Nobody had asked the British people what they wanted, nor explained to them why this policy was put in place. There were elements of both altruism and political expediency – politicians thought it would save money, but they also felt that the scandals showed that institutionalisation was harmful. It was very harmful, and a grave injustice had to come to an end. But so too was dumping people back into a hostile society with little thought as to what would happen next – which was the rise of disability hate crime, a very modern version of an ancient crime.
In 2000 the Disability Rights Commission was founded, to push for equal rights for disabled people. It had a major job on its hands, listening to and acting on individual cases – access, transport, discrimination – and getting the 2005 Disability Discrimination Act onto the statute book. Sir Bert Massie, the DRC’s chairman, recalled its heyday in an interview for this book. It handled 100,000 calls to its helpline each year, started one new legal challenge each week and won an impressive number of test cases, forcing equal citizenship for disabled people into the public arena for the first time.

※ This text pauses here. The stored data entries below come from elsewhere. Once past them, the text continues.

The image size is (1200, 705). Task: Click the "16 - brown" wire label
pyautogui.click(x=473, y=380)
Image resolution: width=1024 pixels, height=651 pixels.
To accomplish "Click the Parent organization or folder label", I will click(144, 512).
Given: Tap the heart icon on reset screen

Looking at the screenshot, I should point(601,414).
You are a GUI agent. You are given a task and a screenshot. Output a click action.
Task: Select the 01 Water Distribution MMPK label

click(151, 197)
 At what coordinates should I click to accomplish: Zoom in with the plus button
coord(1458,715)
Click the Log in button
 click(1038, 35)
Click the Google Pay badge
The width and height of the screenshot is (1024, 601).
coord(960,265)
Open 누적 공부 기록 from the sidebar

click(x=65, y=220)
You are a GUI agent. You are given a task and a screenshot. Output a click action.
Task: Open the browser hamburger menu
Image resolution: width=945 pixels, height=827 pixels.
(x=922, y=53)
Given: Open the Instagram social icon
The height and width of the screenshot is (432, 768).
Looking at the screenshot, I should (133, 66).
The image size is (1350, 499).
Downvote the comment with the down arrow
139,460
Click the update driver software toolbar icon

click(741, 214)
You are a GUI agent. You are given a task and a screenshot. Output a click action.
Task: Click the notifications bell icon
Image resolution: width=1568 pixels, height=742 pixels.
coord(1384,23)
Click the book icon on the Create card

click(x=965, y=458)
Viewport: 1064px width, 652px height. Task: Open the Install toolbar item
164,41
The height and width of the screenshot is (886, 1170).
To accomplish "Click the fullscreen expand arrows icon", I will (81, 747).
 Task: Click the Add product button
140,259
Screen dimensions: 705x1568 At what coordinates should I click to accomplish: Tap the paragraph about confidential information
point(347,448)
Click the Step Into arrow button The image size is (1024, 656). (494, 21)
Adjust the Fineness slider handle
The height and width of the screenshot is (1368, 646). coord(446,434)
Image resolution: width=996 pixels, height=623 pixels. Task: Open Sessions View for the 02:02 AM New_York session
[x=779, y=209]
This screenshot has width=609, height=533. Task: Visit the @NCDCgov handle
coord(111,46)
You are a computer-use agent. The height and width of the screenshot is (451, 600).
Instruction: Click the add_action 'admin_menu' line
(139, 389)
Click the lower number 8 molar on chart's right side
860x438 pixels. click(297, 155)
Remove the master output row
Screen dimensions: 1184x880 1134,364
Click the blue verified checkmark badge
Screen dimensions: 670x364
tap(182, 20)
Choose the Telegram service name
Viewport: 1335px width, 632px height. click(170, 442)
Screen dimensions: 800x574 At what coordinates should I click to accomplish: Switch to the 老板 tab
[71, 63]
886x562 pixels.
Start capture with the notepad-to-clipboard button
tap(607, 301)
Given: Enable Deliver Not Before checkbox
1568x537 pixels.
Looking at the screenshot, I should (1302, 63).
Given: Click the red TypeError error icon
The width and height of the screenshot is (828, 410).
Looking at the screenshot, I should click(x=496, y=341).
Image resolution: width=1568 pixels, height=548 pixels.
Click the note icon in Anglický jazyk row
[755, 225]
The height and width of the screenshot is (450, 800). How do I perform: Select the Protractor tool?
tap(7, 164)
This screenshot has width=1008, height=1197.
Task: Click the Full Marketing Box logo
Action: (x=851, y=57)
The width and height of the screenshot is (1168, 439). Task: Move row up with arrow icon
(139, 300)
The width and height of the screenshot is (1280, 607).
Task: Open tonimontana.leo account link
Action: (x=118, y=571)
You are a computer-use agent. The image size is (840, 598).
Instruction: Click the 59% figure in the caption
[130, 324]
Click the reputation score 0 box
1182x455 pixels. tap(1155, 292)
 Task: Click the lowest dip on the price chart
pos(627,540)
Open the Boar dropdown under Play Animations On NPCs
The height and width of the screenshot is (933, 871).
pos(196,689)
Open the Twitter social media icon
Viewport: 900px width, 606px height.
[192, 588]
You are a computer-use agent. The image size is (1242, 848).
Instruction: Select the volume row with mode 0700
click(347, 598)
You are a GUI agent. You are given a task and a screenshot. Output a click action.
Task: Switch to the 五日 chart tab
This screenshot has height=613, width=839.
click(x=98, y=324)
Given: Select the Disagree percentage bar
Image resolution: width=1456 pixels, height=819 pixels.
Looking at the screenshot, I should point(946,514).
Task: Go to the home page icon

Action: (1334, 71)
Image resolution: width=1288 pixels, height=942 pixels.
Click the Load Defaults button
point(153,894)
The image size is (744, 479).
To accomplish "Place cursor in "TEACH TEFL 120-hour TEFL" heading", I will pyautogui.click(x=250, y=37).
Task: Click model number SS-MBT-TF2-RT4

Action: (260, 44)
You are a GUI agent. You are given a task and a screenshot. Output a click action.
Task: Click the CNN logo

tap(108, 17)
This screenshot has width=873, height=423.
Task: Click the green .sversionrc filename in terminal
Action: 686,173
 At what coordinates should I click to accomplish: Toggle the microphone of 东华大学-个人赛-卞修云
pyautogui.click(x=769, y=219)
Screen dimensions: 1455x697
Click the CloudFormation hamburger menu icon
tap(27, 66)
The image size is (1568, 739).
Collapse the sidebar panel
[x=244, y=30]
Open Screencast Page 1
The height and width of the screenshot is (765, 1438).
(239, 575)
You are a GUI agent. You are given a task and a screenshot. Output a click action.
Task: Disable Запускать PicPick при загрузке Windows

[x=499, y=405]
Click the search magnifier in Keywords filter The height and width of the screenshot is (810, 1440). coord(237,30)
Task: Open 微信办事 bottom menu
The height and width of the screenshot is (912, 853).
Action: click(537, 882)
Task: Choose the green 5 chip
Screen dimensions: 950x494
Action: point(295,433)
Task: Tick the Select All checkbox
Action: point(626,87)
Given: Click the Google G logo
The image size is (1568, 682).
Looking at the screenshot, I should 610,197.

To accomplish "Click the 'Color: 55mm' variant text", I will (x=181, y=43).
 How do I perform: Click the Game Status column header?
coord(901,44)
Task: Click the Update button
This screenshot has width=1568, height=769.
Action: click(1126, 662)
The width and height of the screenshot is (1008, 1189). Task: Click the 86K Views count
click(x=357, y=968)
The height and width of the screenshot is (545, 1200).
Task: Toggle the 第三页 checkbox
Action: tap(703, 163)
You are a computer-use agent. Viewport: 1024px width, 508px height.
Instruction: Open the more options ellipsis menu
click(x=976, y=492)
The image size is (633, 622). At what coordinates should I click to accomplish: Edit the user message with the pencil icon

In the same year, 2000, in the wake of the Longcare Inquiry, the Care Standards Act reformed the inspection and regulation of institutions. A year later, the Government published a new strategy for those with learning disabilities, Valuing People. Valuing People seemed to set in stone a new compact for people with learning difficulties. At last, they were recognised as citizens, with the right to choice and independence.
Disability rights were in the ascendant. It looked as if the last great civil rights movement was nearing the end of its journey. But the reality was different. For too many disabled people, despite the rhetoric, weren’t valued by all. The brave new world did not celebrate ‘such people’ as were in it once again. Quite the opposite.